Given text:
-.-.-

Former OpenAI researcher Andrej Karpathy envisions a future where large language models (LLMs) become the primary interface for content.
In a recent post on X, he suggests that while most content will still be written for humans, 99.9 percent of optimization efforts will focus on making content digestible for LLMs rather than human readers. This shift could fundamentally change how documentation and other content is structured.
Karpathy points to current documentation practices as an example: "99% of libraries still have docs that basically render to some pretty .html static pages assuming a human will click through them." By 2025, he argues, documentation should exist as a single project file optimized for an LLM's context window.

Moving toward AI-friendly web standards
Karpathy notes that while combining code bases into single files is technically straightforward, the real challenge lies with content stored in human-centric formats - websites, PDFs, images, videos, and audio files.
These "pre-LLM era" formats make AI optimization difficult. According to Karpathy, the industry needs new standards that work equally well for both human and machine consumption.
A new proposed web standard called "llms.txt" aligns with Karpathy's vision for AI-optimized content structure. Developed by Jeremy Howard, the specification works similarly to index.html but for AI systems. While index.html directs users to a page's HTML version, llms.txt would guide AI systems to a machine-readable Markdown (.md) version.
This dual approach allows websites to maintain both human-readable and AI-optimized versions of their content. Companies like Anthropic have already implemented this standard.

-.-.-

Tasks to complete:
**a.** Duplicate the part of the article on LLM-optimized content starting with "In a recent" and going on through "LLM's context window.".
**b.** Using the article on LLM-optimized content, answer each question briefly:
(i) What share of optimization efforts does Karpathy expect to focus on making content digestible for LLMs?
(ii) Who developed the proposed "llms.txt" standard?
(iii) To what kind of version of a page would llms.txt guide AI systems?
**c.** List every human-centric format that the article on LLM-optimized content names as a place where content is stored.

Entries supplied:

-.-.-

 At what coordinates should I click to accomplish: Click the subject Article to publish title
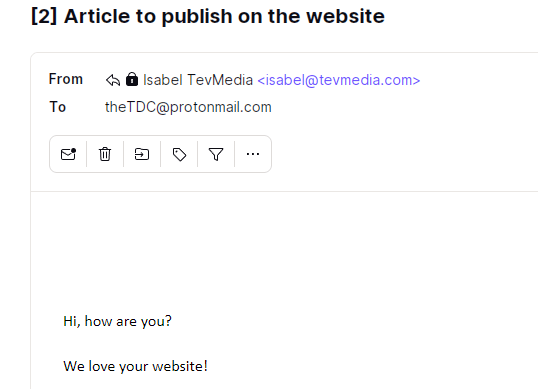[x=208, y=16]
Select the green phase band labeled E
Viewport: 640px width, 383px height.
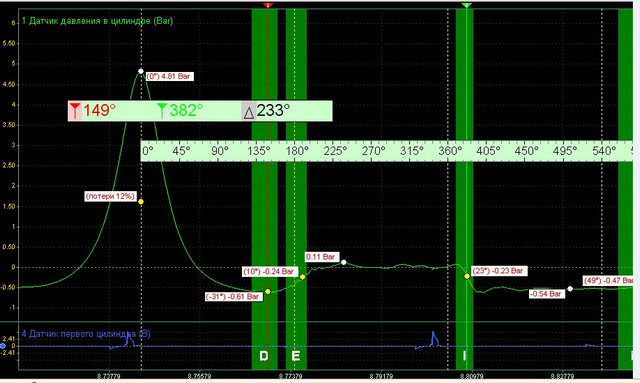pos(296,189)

-.-.-

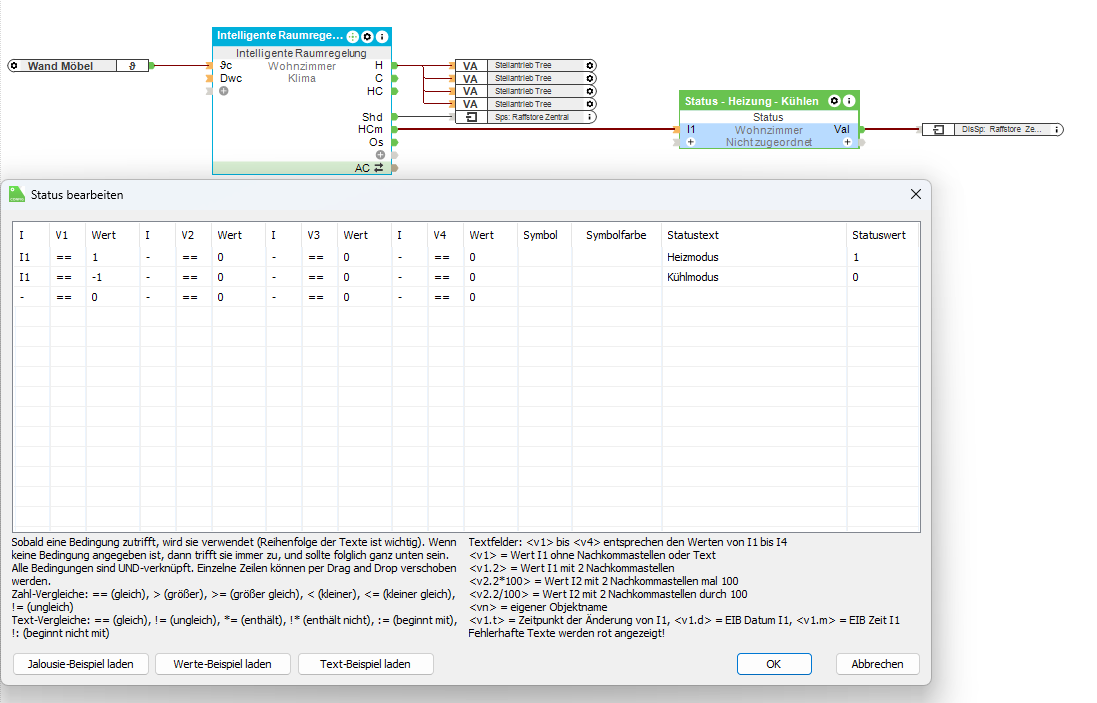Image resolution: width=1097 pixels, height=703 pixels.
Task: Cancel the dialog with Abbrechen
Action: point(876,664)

-.-.-

Answers for the tasks:
**a.**
In a recent post on X, he suggests that while most content will still be written for humans, 99.9 percent of optimization efforts will focus on making content digestible for LLMs rather than human readers. This shift could fundamentally change how documentation and other content is structured.
Karpathy points to current documentation practices as an example: "99% of libraries still have docs that basically render to some pretty .html static pages assuming a human will click through them." By 2025, he argues, documentation should exist as a single project file optimized for an LLM's context window.

**b.**
(i) 99.9 percent
(ii) Jeremy Howard
(iii) A machine-readable Markdown (.md) version

**c.** websites, PDFs, images, videos, audio files